Griffith turned to him. "We had a trainee hurt. Just a little bump on the arm. He came tearing into the offices yelling about that pick-and-place there. He said it was behaving erratically, waving its arm back and forth, acting 'drunk.' He said it reached right out over the line and knocked him down."

Laura watched the twitching robotic arm — its palsied gripper afflicted with little more than a nervous tic. Its robot neighbors worked uninterrupted, but not the errant arm amid the cordon of cones of the "special security zone." Its trial was being conducted over breakfast and it was patiently awaiting its punishment.

"Has it exhibited any aberrant behavior other than jerking since we took it off-line?" Gray asked.
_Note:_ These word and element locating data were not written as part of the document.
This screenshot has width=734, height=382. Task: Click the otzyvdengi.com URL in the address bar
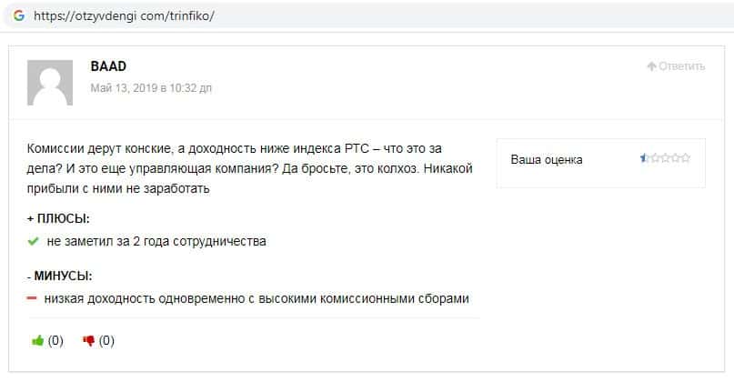(x=124, y=16)
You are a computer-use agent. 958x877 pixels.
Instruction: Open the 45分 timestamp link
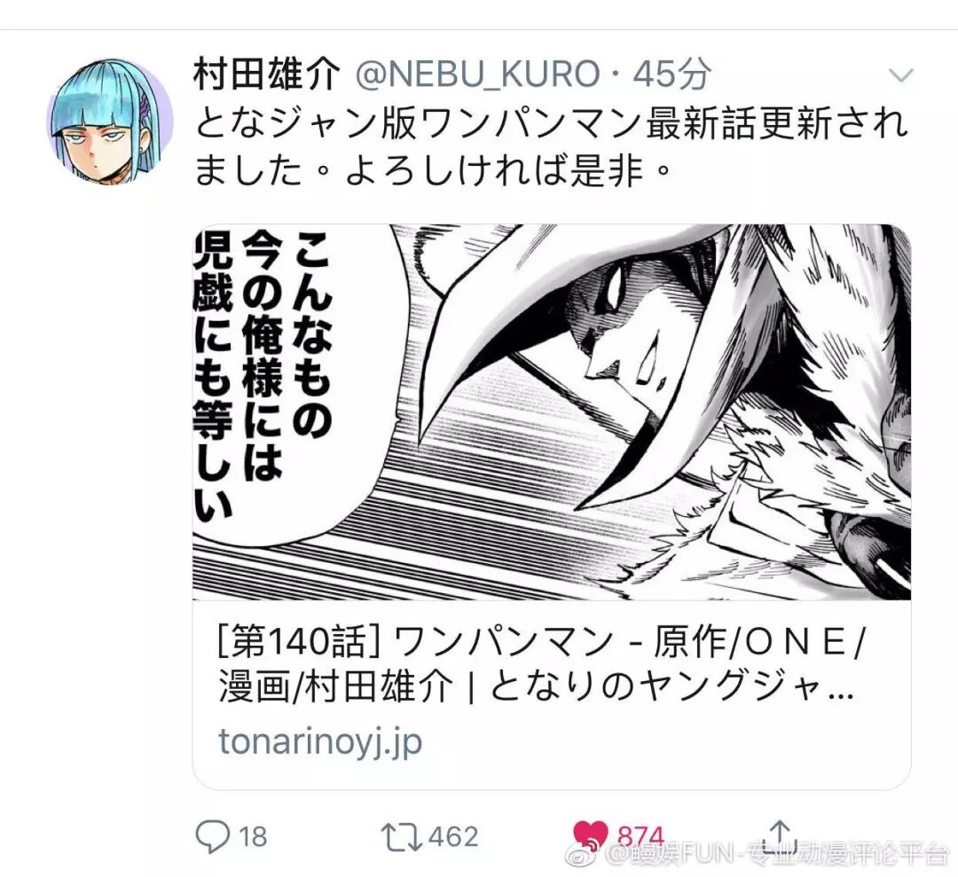pyautogui.click(x=672, y=74)
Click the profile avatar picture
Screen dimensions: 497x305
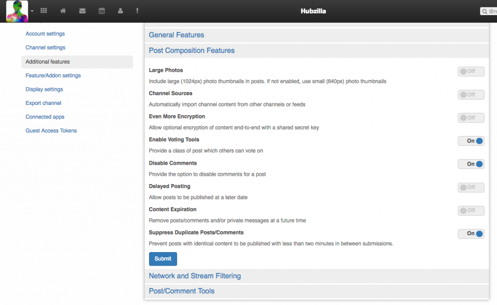tap(17, 11)
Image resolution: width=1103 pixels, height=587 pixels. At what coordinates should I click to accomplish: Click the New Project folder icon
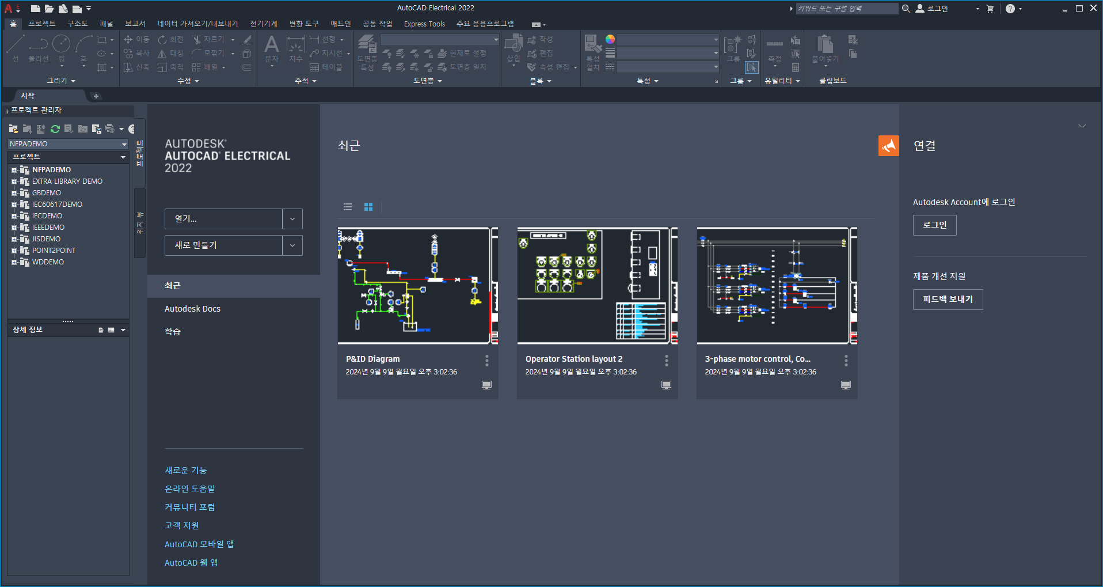(x=27, y=129)
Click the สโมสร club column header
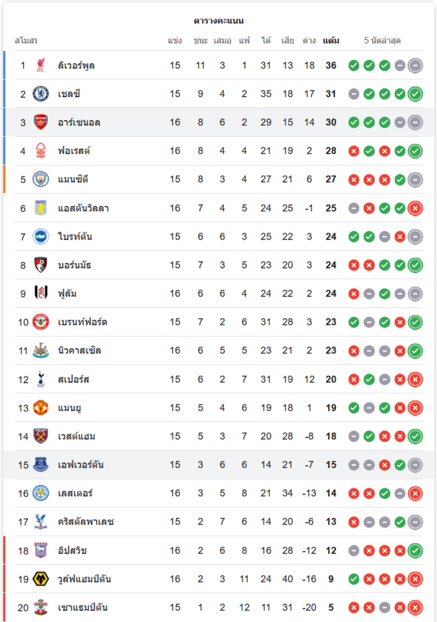Screen dimensions: 437x622 [x=26, y=41]
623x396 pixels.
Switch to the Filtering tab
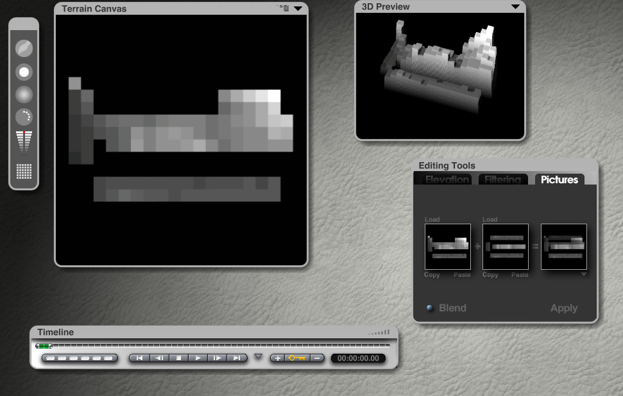(x=503, y=180)
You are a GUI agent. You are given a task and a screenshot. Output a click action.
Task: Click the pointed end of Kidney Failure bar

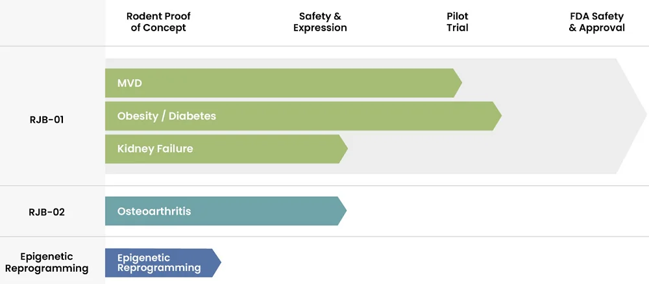(x=344, y=149)
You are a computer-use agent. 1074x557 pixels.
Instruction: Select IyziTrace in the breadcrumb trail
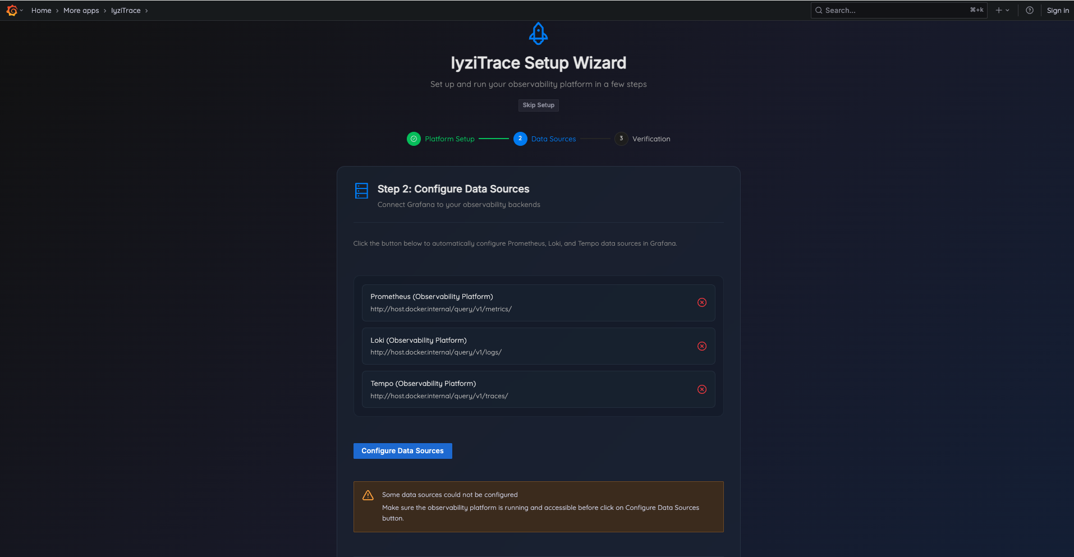pyautogui.click(x=125, y=10)
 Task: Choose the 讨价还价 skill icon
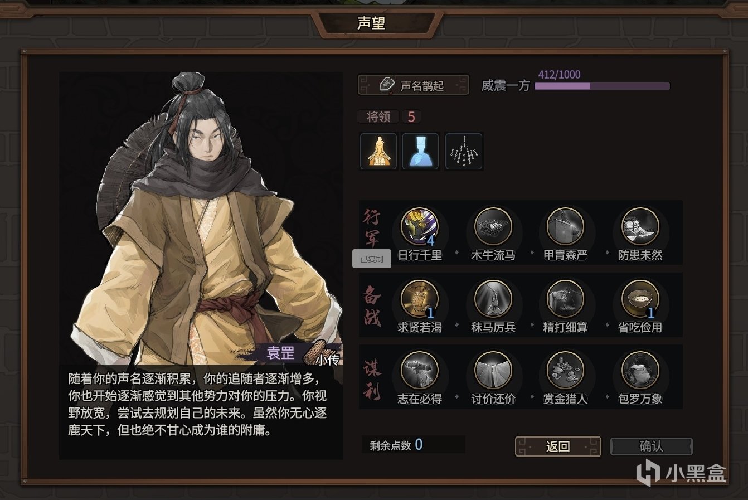click(x=493, y=370)
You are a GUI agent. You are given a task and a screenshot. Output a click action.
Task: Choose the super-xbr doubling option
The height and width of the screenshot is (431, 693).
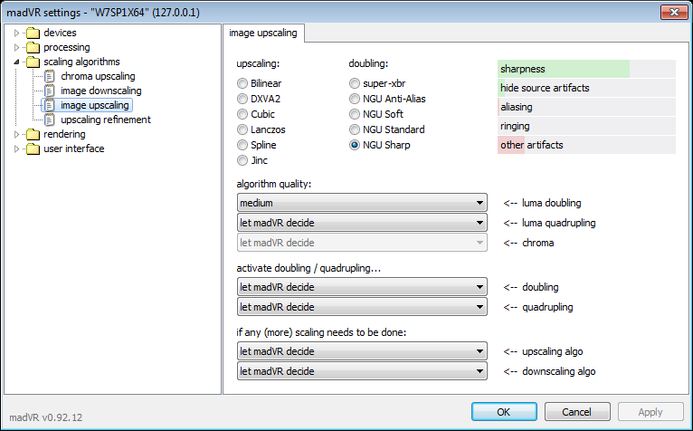click(356, 83)
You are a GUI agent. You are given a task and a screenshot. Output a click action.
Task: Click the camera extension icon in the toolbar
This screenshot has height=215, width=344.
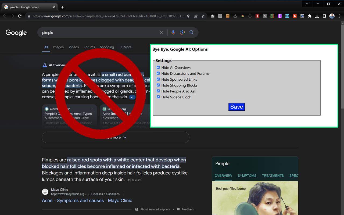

"None," Griffith replied. "I think it's time we reset its connections and start reconditioning. If we don't have any more problems, we can have it back in service by dinnertime." He leaned forward and looked at his colleagues before continuing. "That trainee was probably inside the work envelope. My bet is he just made up the story as a cover. The guy has been here less than a week. I asked Hoblenz to check him out. He might've been snooping around or something."

"We didn't turn up anything in his apartment," Hoblenz reported.

"You searched his apartment?" Gray shot back with surprising venom.

Hoblenz held his head erect, subtly straightening his shoulders and back in what appeared to be a soldier's instinctive reaction to censure.

"I didn't authorize you to go into anyone's residence," Gray said sternly, staring Hoblenz down.

Hoblenz held Gray's gaze, but not for long. He hung his head and scooped a forkful of eggs. "Sorry," he muttered. Like the other forces of nature, Laura thought, Hoblenz too bowed to Gray's will — reluctantly.

"How badly was he hurt?" Gray asked, turning back to Griffith.

His head of robotics frowned in disgust and shook his head. "Tore his sleeve. A little bruise and scrape, that's all."